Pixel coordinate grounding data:

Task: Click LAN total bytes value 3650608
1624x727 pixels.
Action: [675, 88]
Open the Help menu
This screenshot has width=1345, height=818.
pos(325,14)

• How to complete this task:
Down to the last line, return the data above exactly.

• Response area:
Task: Click LAN total bytes value 3650608
1624x727 pixels.
Action: [675, 88]
Open the Help menu
This screenshot has width=1345, height=818.
pos(325,14)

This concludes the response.